Corrock ran for a City Council seat four years ago, losing to Gourlay in a designated-seat election.

She started an initiative petition to have the city revert to open-seat elections and worked for two years to accomplish her goal.

In designated-seat elections, candidates must run for a specific seat, while in open-seat elections all candidates compete against each other for the available seats.

"I visualize open seating more talking about issues and not going after a particular candidate," she said. "In a small town like this it just seems like a better way."

Emerick, a real estate broker and owner of Sun Valley Executive Services, has lived in the Wood River Valley since 1976.

Former Mayor Guy Coles appointed her to the Ketchum City Council in November 1993. She was later elected to a four-year term but resigned in May 1998 to move her family to Hailey.

"It was the hardest thing I ever did, resigning from City Council," she said Monday. "I miss it so badly. It makes you feel so involved."

Emerick, 54, said she still loves Hailey, in part because of the sense of community there.

"That's what I would like to see retained in Ketchum," she said. "I'm really drawn to neighborhoods. I feel we're losing some of that."

She said too many people tell her that Ketchum is changing—that their neighbors aren't the same as they used to be.

"I don't think the people have changed," she said. "It's the buildings.

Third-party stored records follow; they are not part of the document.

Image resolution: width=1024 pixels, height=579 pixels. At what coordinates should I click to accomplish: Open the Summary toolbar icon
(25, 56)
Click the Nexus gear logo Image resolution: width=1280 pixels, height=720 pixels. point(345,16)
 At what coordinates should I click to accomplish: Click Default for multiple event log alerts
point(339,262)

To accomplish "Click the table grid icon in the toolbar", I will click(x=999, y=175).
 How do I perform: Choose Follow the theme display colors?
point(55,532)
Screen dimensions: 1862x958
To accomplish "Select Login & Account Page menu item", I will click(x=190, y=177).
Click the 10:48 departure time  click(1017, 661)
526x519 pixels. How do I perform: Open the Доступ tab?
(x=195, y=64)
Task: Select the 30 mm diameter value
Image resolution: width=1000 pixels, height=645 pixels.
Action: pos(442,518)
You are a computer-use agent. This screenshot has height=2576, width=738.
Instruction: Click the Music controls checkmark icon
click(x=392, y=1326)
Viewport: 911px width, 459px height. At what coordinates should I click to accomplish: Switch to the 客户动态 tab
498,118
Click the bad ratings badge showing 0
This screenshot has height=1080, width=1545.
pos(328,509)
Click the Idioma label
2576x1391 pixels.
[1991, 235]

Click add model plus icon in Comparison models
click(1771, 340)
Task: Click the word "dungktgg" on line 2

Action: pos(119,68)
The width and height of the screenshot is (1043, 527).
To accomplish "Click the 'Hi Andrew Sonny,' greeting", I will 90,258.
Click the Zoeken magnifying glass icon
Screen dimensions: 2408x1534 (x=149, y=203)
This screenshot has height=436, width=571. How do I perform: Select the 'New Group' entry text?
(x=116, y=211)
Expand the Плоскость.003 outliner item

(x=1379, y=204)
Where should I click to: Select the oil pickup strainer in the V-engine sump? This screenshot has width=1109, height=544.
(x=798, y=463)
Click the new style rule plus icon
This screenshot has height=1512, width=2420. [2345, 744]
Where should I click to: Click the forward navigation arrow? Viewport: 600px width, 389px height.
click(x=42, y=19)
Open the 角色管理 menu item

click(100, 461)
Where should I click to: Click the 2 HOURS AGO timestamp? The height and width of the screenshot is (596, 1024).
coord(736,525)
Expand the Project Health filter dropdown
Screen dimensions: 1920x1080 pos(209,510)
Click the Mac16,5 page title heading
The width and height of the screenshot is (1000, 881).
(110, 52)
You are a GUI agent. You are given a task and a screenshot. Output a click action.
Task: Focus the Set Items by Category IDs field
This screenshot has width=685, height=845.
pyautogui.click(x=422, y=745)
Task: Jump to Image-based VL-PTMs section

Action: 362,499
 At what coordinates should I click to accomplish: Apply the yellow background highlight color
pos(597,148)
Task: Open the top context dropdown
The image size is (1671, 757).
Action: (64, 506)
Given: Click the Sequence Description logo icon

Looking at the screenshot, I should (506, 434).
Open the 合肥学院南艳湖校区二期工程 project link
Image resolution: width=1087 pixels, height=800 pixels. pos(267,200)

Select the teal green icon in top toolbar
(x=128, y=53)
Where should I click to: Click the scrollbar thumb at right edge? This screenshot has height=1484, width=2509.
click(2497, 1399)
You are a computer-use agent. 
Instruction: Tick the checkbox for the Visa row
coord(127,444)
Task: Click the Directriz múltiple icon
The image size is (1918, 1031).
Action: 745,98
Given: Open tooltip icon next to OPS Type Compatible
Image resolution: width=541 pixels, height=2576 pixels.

The more people disappear behind these big, tall buildings, the more they stop interacting."

She said the planned Wood River Community YMCA would make an ideal community gathering place. She would make affordable housing a priority to keep all members of the community around and engaged, she added.

"(Affordable housing ordinances) are not just about satisfying a requirement for a developer, but getting people living in (the units)," she said.

Her current involvement in civic affairs is as a member of the Ketchum Historic Preservation Commission, a position she has held since the commission's inception in 2004. The commission is charged mainly with advising the city on how to preserve historic structures.

"I was so happy to get that," she said. "It's such an important issue. History is who we are. History carries us from then to where we're going. If we can look back and appreciate our past, we can learn how to work for our future."

"Sometimes it's not the (historic) building itself," she added. "It's the whole concept. It's a common thread. A link."

Emerick has previously served on the boards of Idaho State Bank and Wood River Animal Shelter.